“Or if a person thoughtlessly takes an oath to do anything, whether good or evil — in any matter one might carelessly swear about — even though he is unaware of it, in any case when he learns of it he will be guilty.”
About ten years ago, I was reading stories to my two youngest children who were then eight and five years old. Bedtime reading was (and sometimes still is) a happy nightly ritual for us. Tired from the end of a long day, I made a business proposal to the children. They could massage my weary feet for a wage of 50 cents each while I read to them. They agreed and readily fulfilled their part of the bargain. When we were done with stories and foot rubs, both kids excitedly asked about their money. I tucked them in bed, kissed them goodnight, and promised to pay them in the morning.
In the morning I forgot all about our little agreement. About a week later, one of them reminded me and I said, “Oh yeah. I’ve got to take care of that. I'll pay you later.” I was busy, and again soon forgot.

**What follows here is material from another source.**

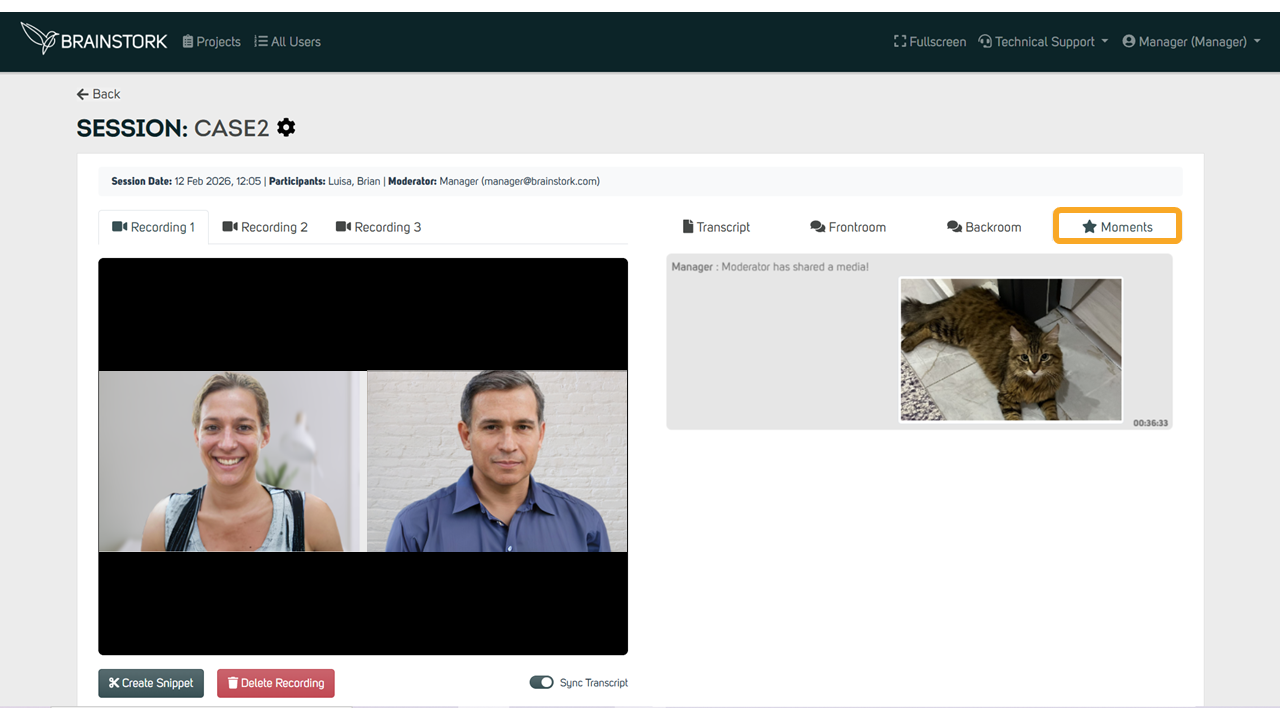Enter Fullscreen mode
The width and height of the screenshot is (1280, 720).
coord(930,42)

Another month passed. I was reading the Bible as a part of my daily devotional routine when I stumbled upon these words from Leviticus:
“…if a person thoughtlessly takes an oath to do anything,…
in any matter one might carelessly swear about — even though he
is unaware of it,… when he learns of it he will be guilty.”

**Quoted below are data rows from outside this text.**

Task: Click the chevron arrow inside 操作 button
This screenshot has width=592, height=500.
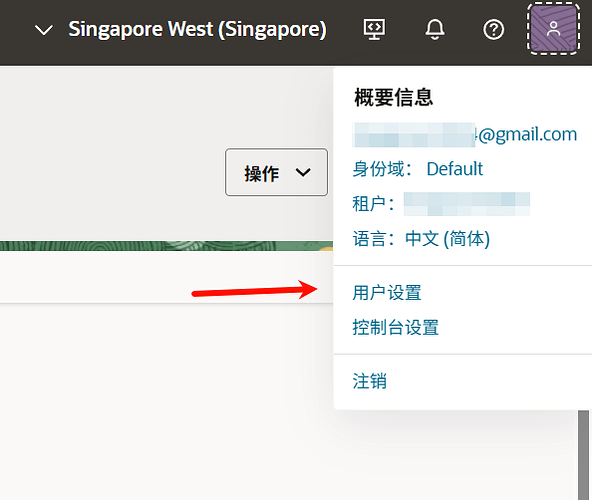Action: click(x=303, y=173)
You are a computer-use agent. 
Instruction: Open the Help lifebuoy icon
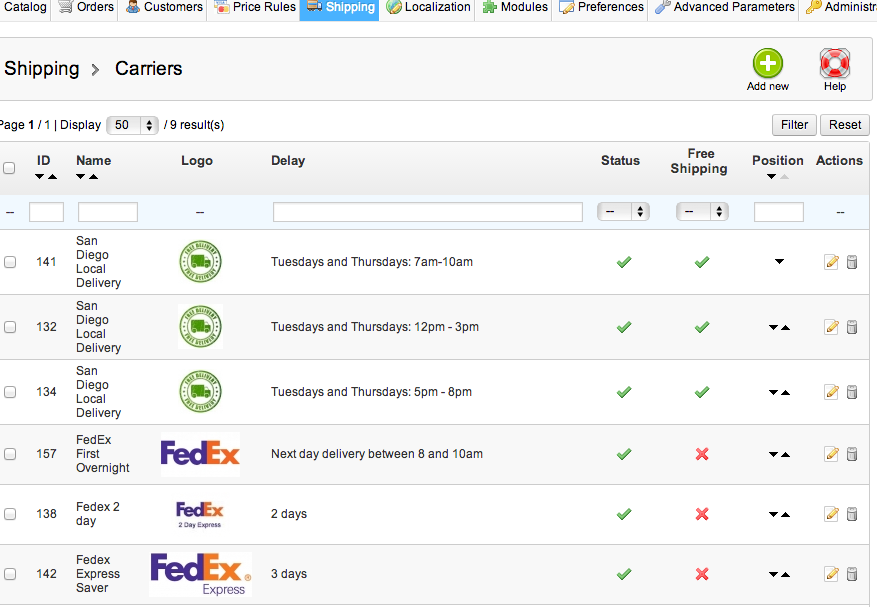834,65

The Bible nailed me. I remembered my promise. I immediately felt “guilty” when it dawned on me I forgot to pay my little workers. I instantly located four quarters. At breakfast I announced to my children, “I have something for you.” My eight year old son quickly responded: “I know. You’re going to pay us our 50 cents!” I may have forgotten, but he certainly did not!
The guilt vanished the moment I handed over the money. It felt good to pay my debt. It was definitely worth a buck. Freedom from guilt is worth any amount of money.
The drawing of the parent reading to a child is used by permission from "First Steps A Parent Information Handbook" produced by Parents, Let's Unite for Kids (PLUK) and staff illustrator Karen Moses (http://www.pluk.org/).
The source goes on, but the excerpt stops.